Input for this task
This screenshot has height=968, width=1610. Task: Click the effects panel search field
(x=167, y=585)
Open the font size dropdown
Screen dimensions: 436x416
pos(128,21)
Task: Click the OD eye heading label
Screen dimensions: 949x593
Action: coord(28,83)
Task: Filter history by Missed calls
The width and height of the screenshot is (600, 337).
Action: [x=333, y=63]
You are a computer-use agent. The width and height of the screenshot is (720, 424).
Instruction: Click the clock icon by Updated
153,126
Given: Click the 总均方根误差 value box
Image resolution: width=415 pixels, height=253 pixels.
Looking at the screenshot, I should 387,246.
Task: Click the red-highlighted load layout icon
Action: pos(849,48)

--

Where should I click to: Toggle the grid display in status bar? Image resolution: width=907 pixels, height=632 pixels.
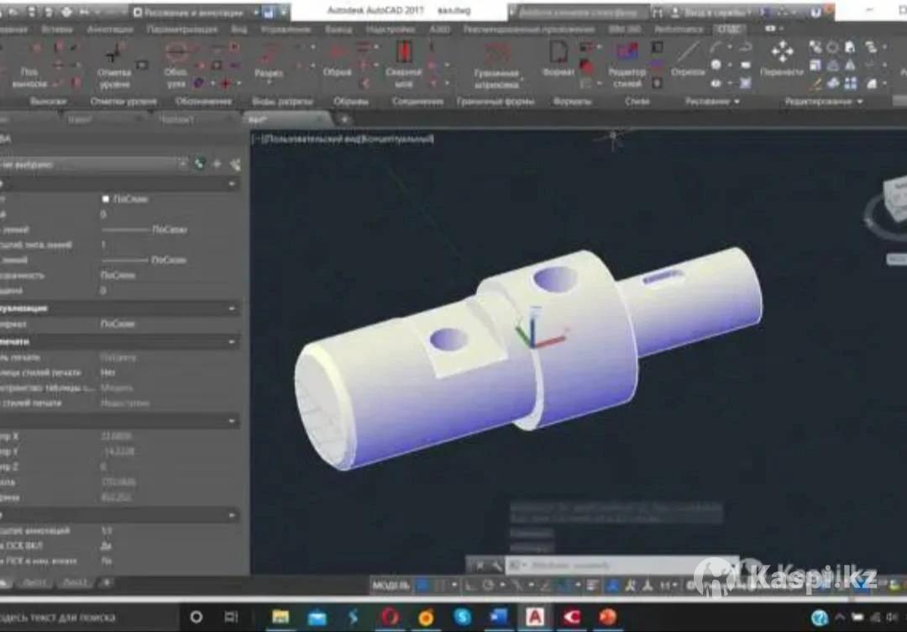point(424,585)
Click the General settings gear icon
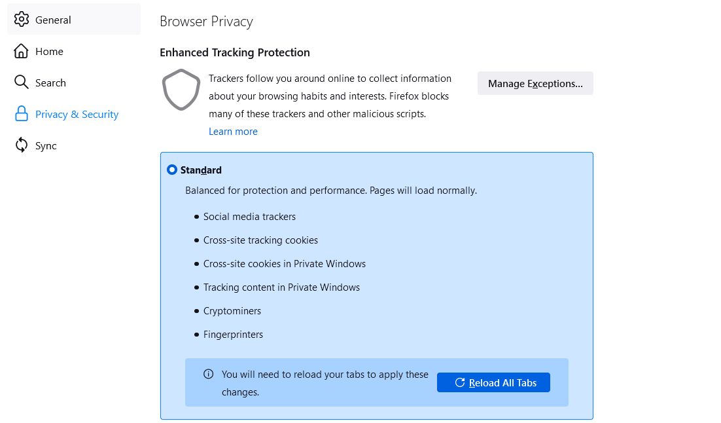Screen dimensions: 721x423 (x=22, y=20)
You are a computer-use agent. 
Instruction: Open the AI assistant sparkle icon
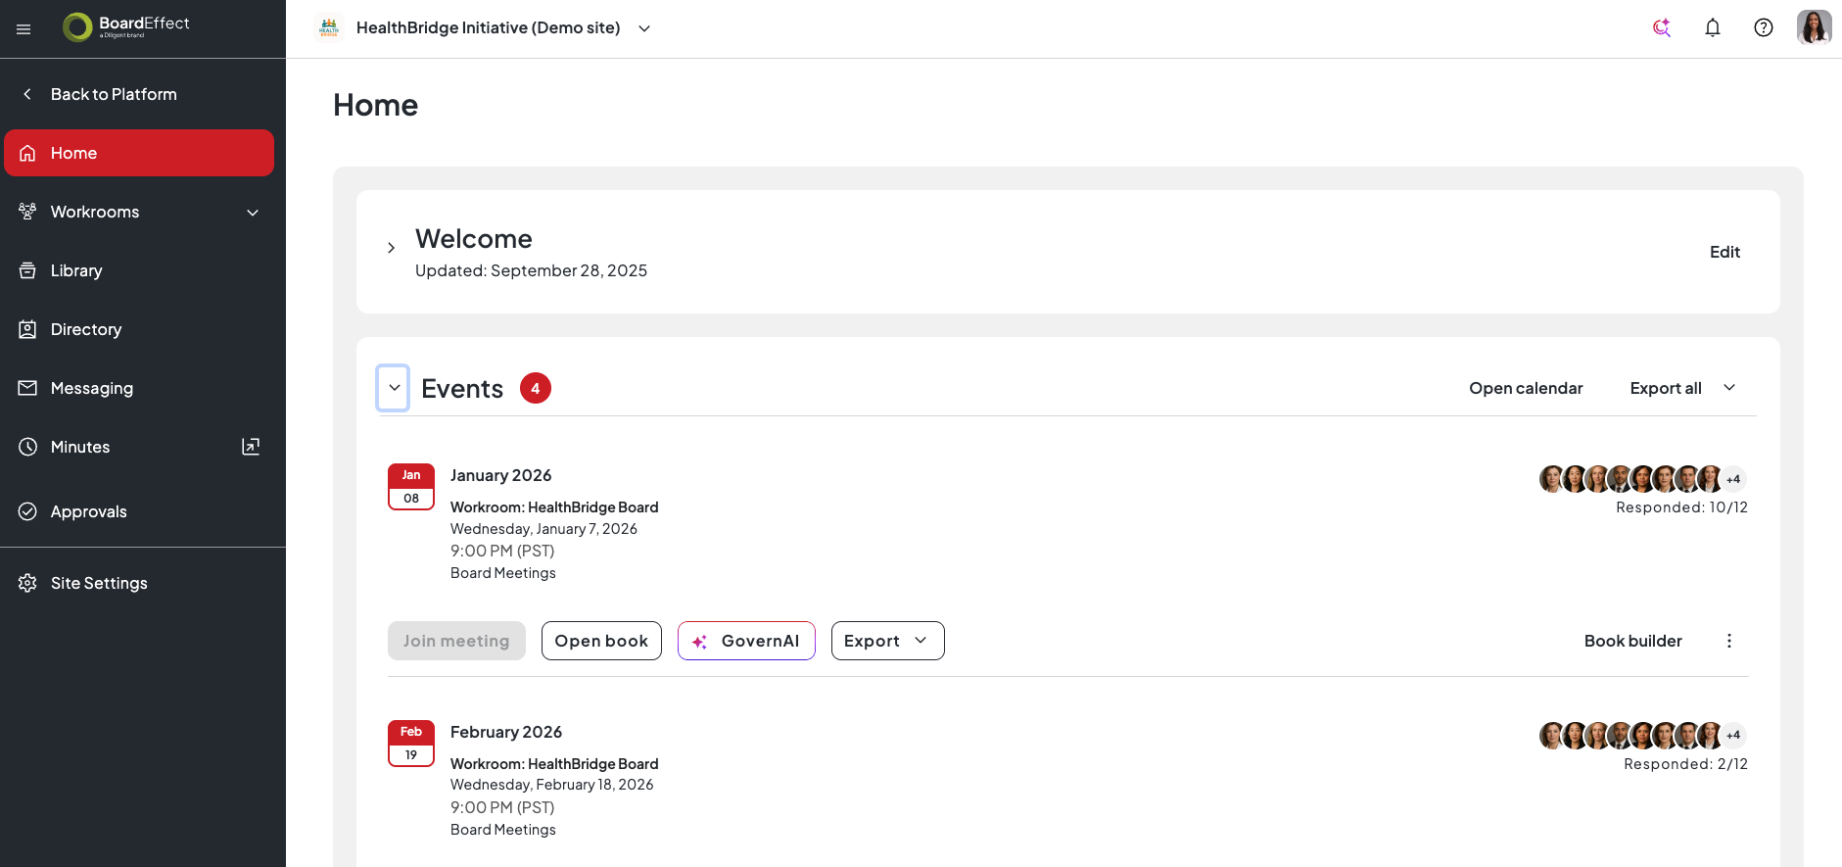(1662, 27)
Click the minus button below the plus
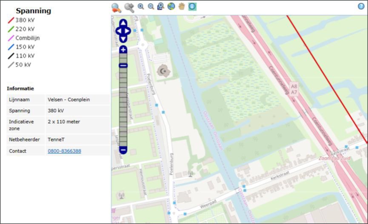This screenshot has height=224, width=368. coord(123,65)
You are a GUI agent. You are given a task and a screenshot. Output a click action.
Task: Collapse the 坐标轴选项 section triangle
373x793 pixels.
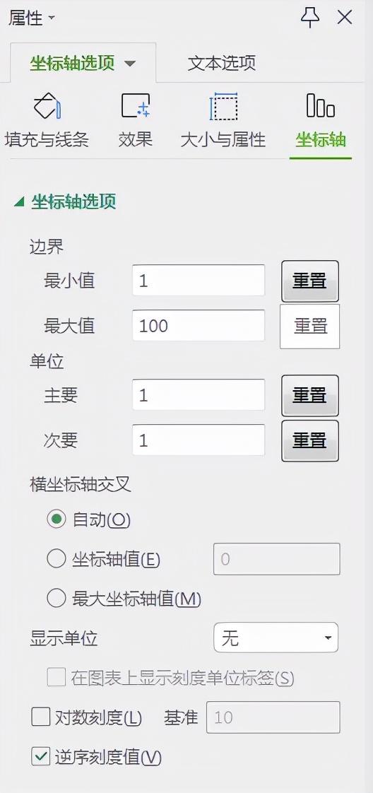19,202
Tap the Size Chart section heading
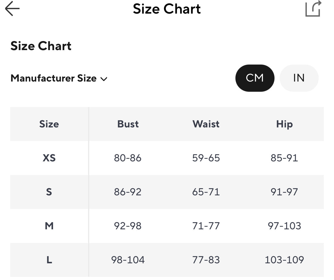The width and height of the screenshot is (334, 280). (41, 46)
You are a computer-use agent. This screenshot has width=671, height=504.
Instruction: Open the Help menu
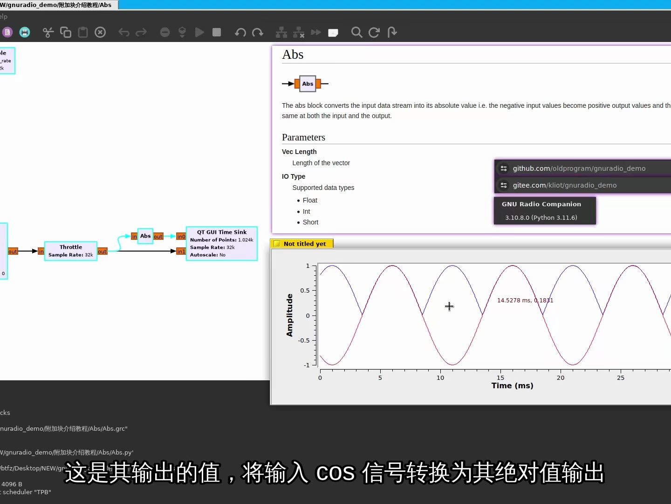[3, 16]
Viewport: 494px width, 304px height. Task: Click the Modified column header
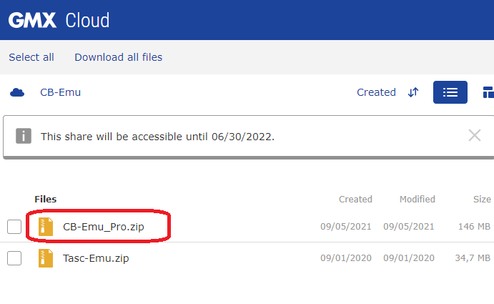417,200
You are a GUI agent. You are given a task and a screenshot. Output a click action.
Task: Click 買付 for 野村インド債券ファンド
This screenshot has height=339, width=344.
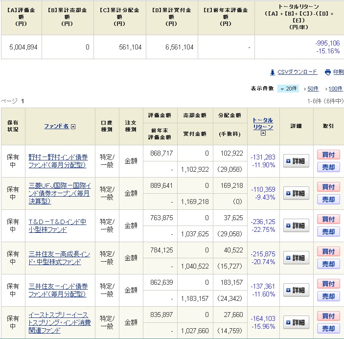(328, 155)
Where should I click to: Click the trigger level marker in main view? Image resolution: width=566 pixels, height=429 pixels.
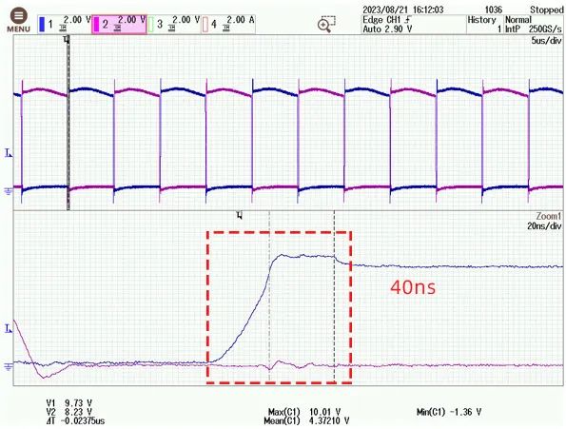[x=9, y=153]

==

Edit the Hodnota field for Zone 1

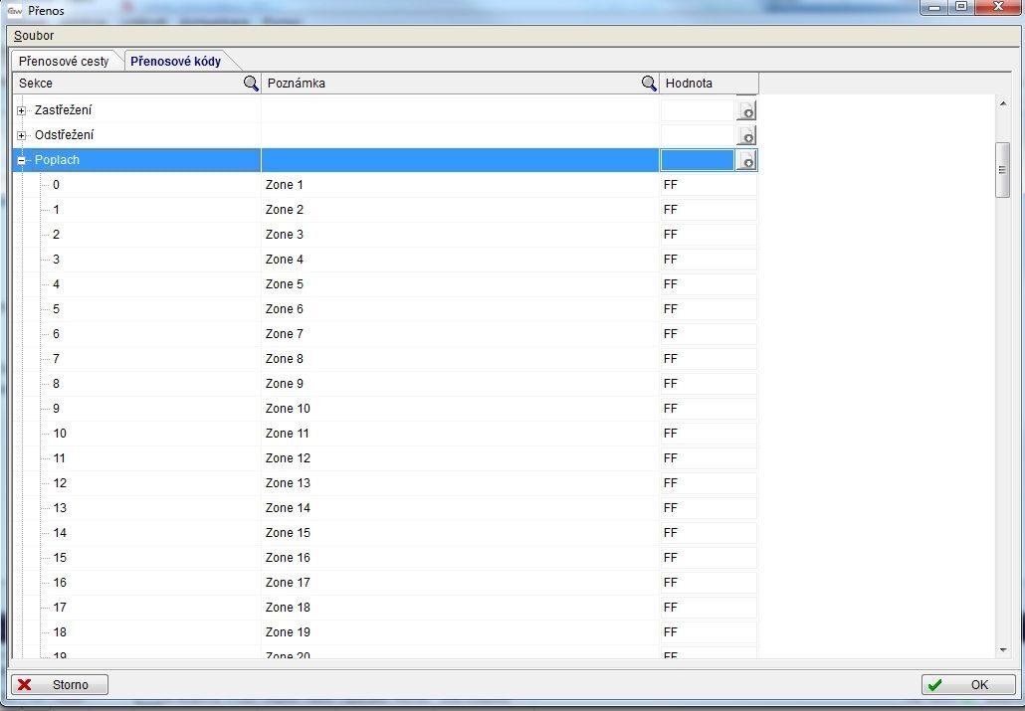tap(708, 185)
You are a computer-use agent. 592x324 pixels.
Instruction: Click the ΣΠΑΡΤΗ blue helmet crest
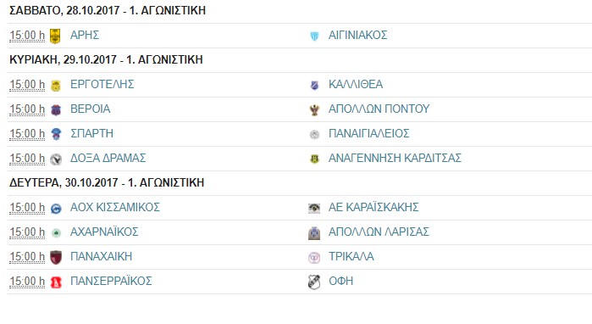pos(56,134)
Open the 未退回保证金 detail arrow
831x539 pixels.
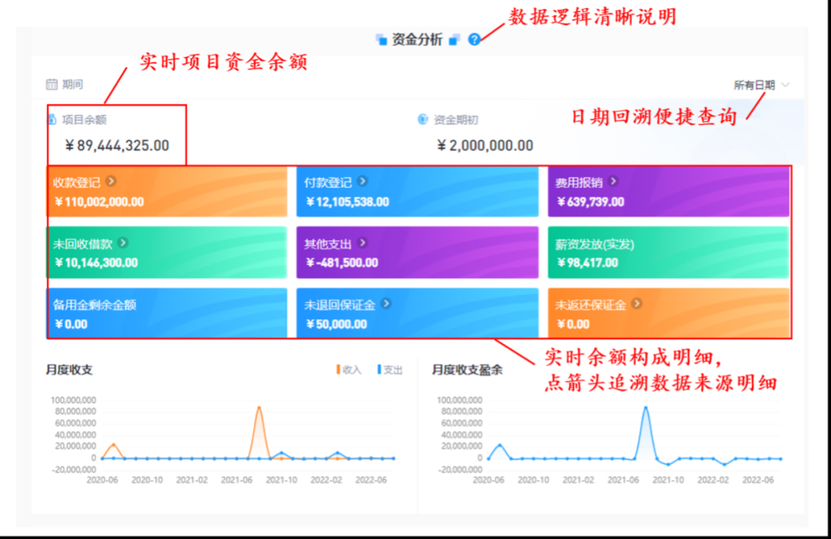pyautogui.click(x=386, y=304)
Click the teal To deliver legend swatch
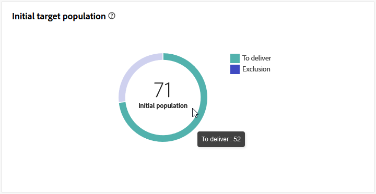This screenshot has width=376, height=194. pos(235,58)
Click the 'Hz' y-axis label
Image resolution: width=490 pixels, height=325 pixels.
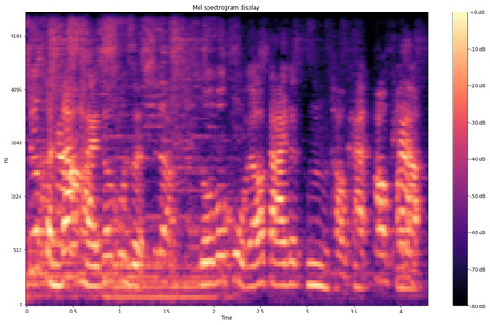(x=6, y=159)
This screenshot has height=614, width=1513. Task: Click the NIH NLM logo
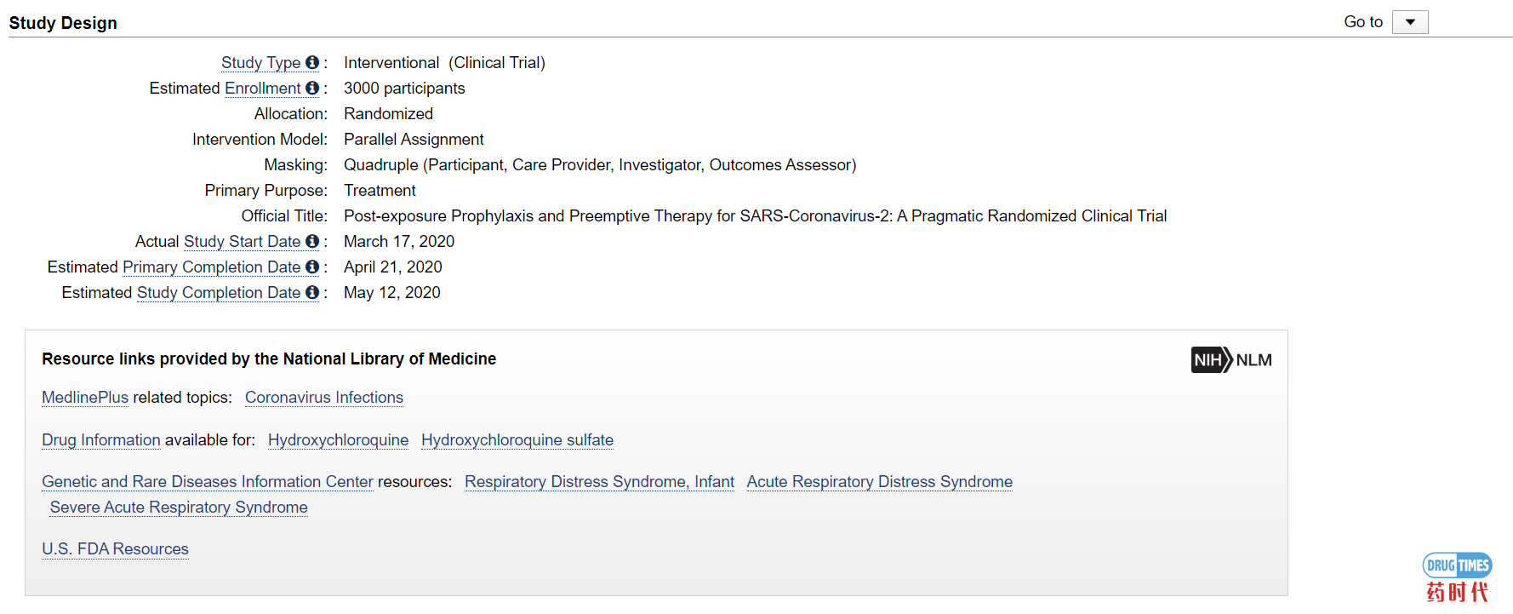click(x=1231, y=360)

Required work
Which lines in the data above hold the string "agent"? Show each one.

Finished exercise
You are a computer-use agent. The width and height of the screenshot is (720, 424).
You are a computer-use agent. 
You are a GUI agent. You are given a task and a screenshot. Output a click action.
You are a computer-use agent. This screenshot has width=671, height=504.
You are a GUI agent. You are given a task and a screenshot. Output a click action.
You are a computer-use agent. 592x324 pixels.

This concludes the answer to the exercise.